» **TASK DIRECTIONS**: What follows is a set of records. Repeat them word for word.

» **EXTRACTED DATA**:
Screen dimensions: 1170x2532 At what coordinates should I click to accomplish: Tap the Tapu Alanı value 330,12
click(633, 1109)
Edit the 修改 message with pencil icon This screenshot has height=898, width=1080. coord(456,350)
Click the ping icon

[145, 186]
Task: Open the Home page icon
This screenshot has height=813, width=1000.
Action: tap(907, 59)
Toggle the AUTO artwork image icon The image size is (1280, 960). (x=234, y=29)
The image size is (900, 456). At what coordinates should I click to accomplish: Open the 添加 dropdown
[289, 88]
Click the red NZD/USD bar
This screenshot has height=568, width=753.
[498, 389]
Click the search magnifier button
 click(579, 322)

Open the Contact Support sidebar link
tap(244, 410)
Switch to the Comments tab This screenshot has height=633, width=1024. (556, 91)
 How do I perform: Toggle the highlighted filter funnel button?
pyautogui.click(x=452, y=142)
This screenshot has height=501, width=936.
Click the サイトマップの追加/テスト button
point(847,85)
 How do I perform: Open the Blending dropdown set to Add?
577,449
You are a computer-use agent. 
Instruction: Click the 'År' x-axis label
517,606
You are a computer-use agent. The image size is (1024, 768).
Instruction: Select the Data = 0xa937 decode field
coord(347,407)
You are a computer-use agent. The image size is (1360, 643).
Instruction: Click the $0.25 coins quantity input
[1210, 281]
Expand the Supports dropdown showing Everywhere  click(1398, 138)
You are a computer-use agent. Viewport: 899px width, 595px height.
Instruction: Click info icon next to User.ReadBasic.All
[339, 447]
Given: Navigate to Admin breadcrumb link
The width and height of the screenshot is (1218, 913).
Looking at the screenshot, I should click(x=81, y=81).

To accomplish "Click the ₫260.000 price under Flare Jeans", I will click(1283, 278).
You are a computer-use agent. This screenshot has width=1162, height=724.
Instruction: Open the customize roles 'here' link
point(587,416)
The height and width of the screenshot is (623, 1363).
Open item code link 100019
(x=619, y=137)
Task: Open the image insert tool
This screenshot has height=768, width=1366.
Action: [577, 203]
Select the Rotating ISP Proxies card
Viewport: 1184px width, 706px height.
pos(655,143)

» **REPLY TO THE EXERCISE**:
Screen dimensions: 1170x2532 At what coordinates should I click to accomplish: Tap the Tapu Alanı value 330,12
click(633, 1109)
Edit the 修改 message with pencil icon This screenshot has height=898, width=1080. coord(456,350)
Click the ping icon

[145, 186]
Task: Open the Home page icon
This screenshot has height=813, width=1000.
Action: tap(907, 59)
Toggle the AUTO artwork image icon The image size is (1280, 960). (x=234, y=29)
The image size is (900, 456). At what coordinates should I click to accomplish: Open the 添加 dropdown
[289, 88]
Click the red NZD/USD bar
This screenshot has height=568, width=753.
[498, 389]
Click the search magnifier button
 click(579, 322)

Open the Contact Support sidebar link
tap(244, 410)
Switch to the Comments tab This screenshot has height=633, width=1024. (556, 91)
 How do I perform: Toggle the highlighted filter funnel button?
pyautogui.click(x=452, y=142)
This screenshot has height=501, width=936.
Click the サイトマップの追加/テスト button
point(847,85)
 How do I perform: Open the Blending dropdown set to Add?
577,449
You are a computer-use agent. 
Instruction: Click the 'År' x-axis label
517,606
You are a computer-use agent. The image size is (1024, 768).
Instruction: Select the Data = 0xa937 decode field
coord(347,407)
You are a computer-use agent. The image size is (1360, 643).
Instruction: Click the $0.25 coins quantity input
[1210, 281]
Expand the Supports dropdown showing Everywhere  click(1398, 138)
You are a computer-use agent. Viewport: 899px width, 595px height.
Instruction: Click info icon next to User.ReadBasic.All
[339, 447]
Given: Navigate to Admin breadcrumb link
The width and height of the screenshot is (1218, 913).
Looking at the screenshot, I should click(x=81, y=81).

To accomplish "Click the ₫260.000 price under Flare Jeans", I will click(1283, 278).
You are a computer-use agent. This screenshot has width=1162, height=724.
Instruction: Open the customize roles 'here' link
point(587,416)
The height and width of the screenshot is (623, 1363).
Open item code link 100019
(x=619, y=137)
Task: Open the image insert tool
This screenshot has height=768, width=1366.
Action: [577, 203]
Select the Rotating ISP Proxies card
Viewport: 1184px width, 706px height.
pos(655,143)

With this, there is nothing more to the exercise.